HIST-8800 Statement of Purpose

I am a second-year Master’s student in Temple University’s Department of History. Ten years ago, I secured a B.A. degree in Theater with a concentration in Performance at West Chester University, and I did not realize how much I love history until after I graduated. Ever since, I have worked as a historical tour guide in Independence National Historical Park, where I enjoy telling people all about unconventional topics such as Ben Franklin’s family life or the destructive impact Independence Park’s construction had on adjacent neighborhoods. Currently, I am studying U.S. military history during the long nineteenth century with a focus on atrocities committed by the military, primarily against Native Americans, during that time.

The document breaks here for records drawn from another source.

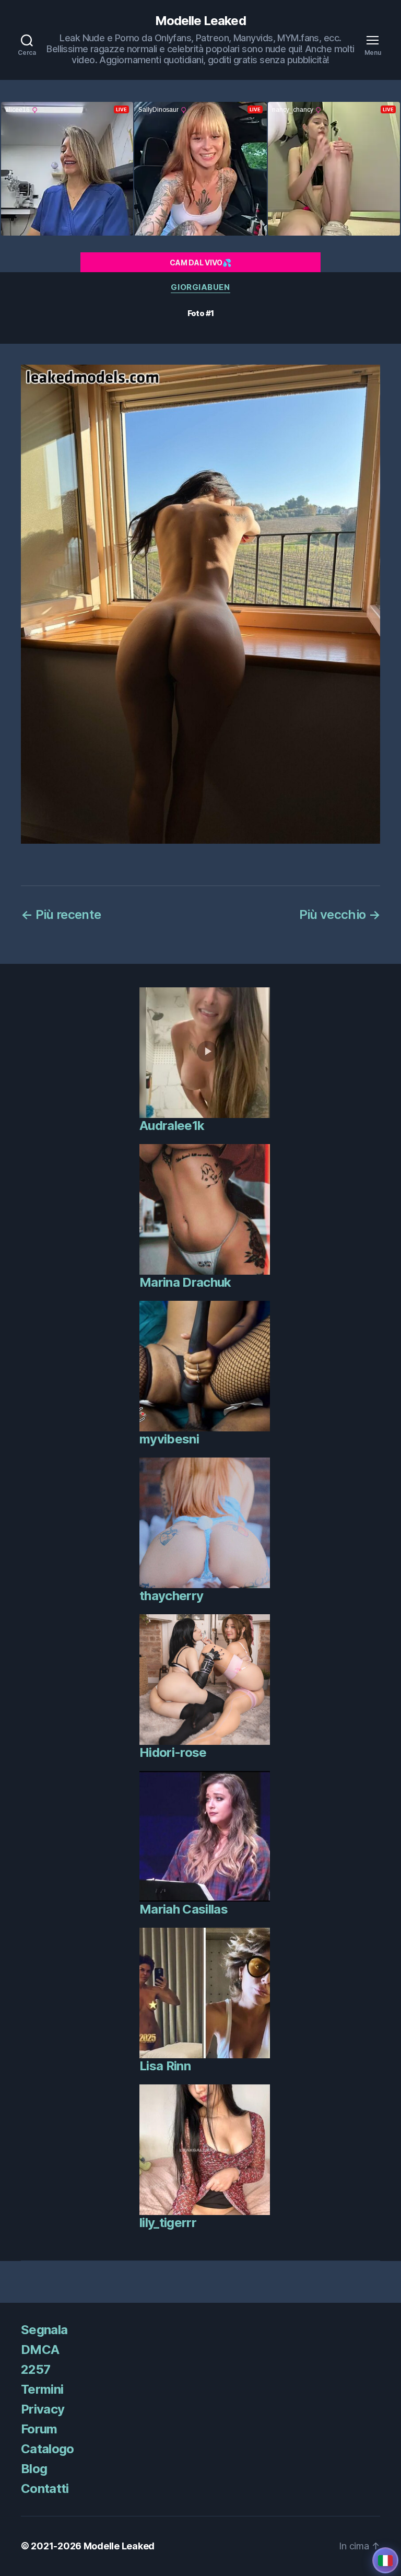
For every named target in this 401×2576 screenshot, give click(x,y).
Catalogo (47, 2448)
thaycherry (171, 1595)
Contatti (45, 2488)
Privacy (42, 2409)
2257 (35, 2369)
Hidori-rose (173, 1752)
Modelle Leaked (200, 21)
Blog (34, 2468)
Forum (39, 2429)
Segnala (44, 2329)
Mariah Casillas (183, 1909)
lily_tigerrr (167, 2222)
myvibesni (169, 1439)
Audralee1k (171, 1125)
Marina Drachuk (185, 1282)
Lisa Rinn (165, 2065)
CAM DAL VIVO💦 (200, 262)
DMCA (40, 2349)
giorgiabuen (200, 287)
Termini (42, 2389)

I have zero previous experience with conducting professional oral history, but I have come close. At the age of 9 or 10, I recorded myself interviewing my grandparents about their upbringing during the Great Depression (for reasons which I have forgotten, my young grandfather had been compelled one day to scrub his front porch with a toothbrush, which is how my amused grandmother met him for the first time). Much more recently, last year in fact, I interviewed Mark Segal and Tommi Avicolli-Mecca, two queer elders who were involved in an effort (back in the 1970s) to end Temple University’s participation in conducting conversion therapy on gay Temple students and Philadelphians. I did not use high-quality recording equipment, nor have I deposited the interviews into an archive, so this work does not meet the definition of actual oral history, but it is the closest I have come so far. Turns out, I didn’t even know what oral history actually was until this week.

I have no specific career aspirations involving oral history at the moment, but I very much enjoyed the experience of interviewing people last year and I would like to learn how to do it properly. One day, I might go to South Philly and interview descendants of people who used to live in “The Neck,” a lost and mostly forgotten community which used to exist where the stadiums, FDR Park, and Navy Yard are today. Any remaining physical evidence of that community is now buried under ten feet of fill, and you would have no idea any of it was ever there if you visited the area today. It is a fascinating piece of Philadelphian history which no one seems to be writing about, and I’d like to change that in the future.